» SELECTION:
========================================================================
Wednesday, August 27, 2014

Trust


My oldest daughter is starting Kindergarten next week.  We are entering a new era, joining the public school, starting the beginning of growing up.  We will start to get further and further away from dress up and dolls.  We will start to have homework and sit down at the table with a pencil and pen instead of a crayon.  We will have longer days at school, lunch away from home, and packed schedules.  We won’t get to wake up and lay in bed together until 10 am, nor will we get to have lazy days playing hair salon.  We won’t have as much time for play dates with friends outside of our classroom. 
We won’t but then we will.  What we will have, is so much more than we could ever realize.  We will have it together. 
We will have more grown up talks.  I will get to hear more detailed stories about her day.  There will be letters and poems.  She will start to comprehend a better understanding of feelings and of self.  Our connection will blossom into a more mature mother-daughter relationship.
It all starts with kindergarten.  Our first step.
I don’t know what to tell her next week before school.  Be yourself.  Be kind.  Be brave. Make friends.  Have manners.  Listen to your teacher.  Respect your classmates.  Share.  Smile.  Learn.  Be happy.
And then what do I tell myself?
The same things?  Be strong.  Be brave.  Be the rock.  We will get through this. 
I’m a pretty easy going person.  But, one thing I do know is that, kindergarten is a big step.  It is a new step.  We are both going into unchartered territories.  We will both have to enter blindly; there will be new people, a bigger school, new faces, and a new understanding of what is expected of us.
 We will do it together.
The change of season is about renewal.  From summer to fall, the air gets chilled but our hearts get warmer because we are sending our children off to school for others to make sure they are well taken care of and for them to grow. 
One thing we must have is trust.  We have to trust our children to make good decisions.  We have to trust them to carry out everything we have taught them over the years.  We have to trust ourselves, we haven’t been perfect but we have done the right things for our children.  That will show.  We will hear their echoing voices down the hallway and know that they are voices of positivity and kindness, because we taught them that.  At least we tried to…every single day.  We haven’t been perfect because there is no such thing, but we have been perfect in our efforts and struggles.  We have strived to do what is best for them. 
And every day we will see it more and more.  (I just hope the yelling and pulling my hair out doesn’t translate over there)
========================================================================
» PROVIDED MATERIAL:

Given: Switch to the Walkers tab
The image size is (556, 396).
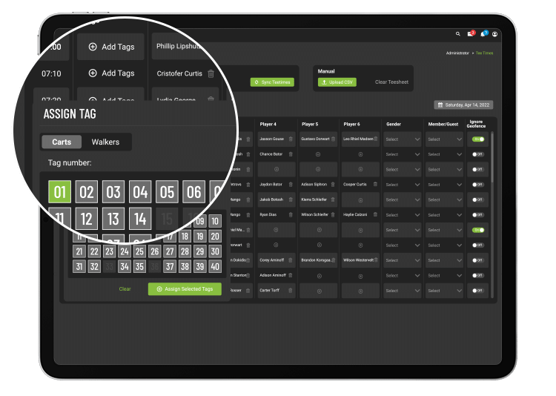Looking at the screenshot, I should coord(105,142).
========================================================================
» WRITTEN INSTRUCTION:
Print the stretch of the kindergarten post from "We will have more" through "get through this.", word for word.

» ANSWER TO THE EXERCISE:
We will have more grown up talks.  I will get to hear more detailed stories about her day.  There will be letters and poems.  She will start to comprehend a better understanding of feelings and of self.  Our connection will blossom into a more mature mother-daughter relationship.
It all starts with kindergarten.  Our first step.
I don’t know what to tell her next week before school.  Be yourself.  Be kind.  Be brave. Make friends.  Have manners.  Listen to your teacher.  Respect your classmates.  Share.  Smile.  Learn.  Be happy.
And then what do I tell myself?
The same things?  Be strong.  Be brave.  Be the rock.  We will get through this.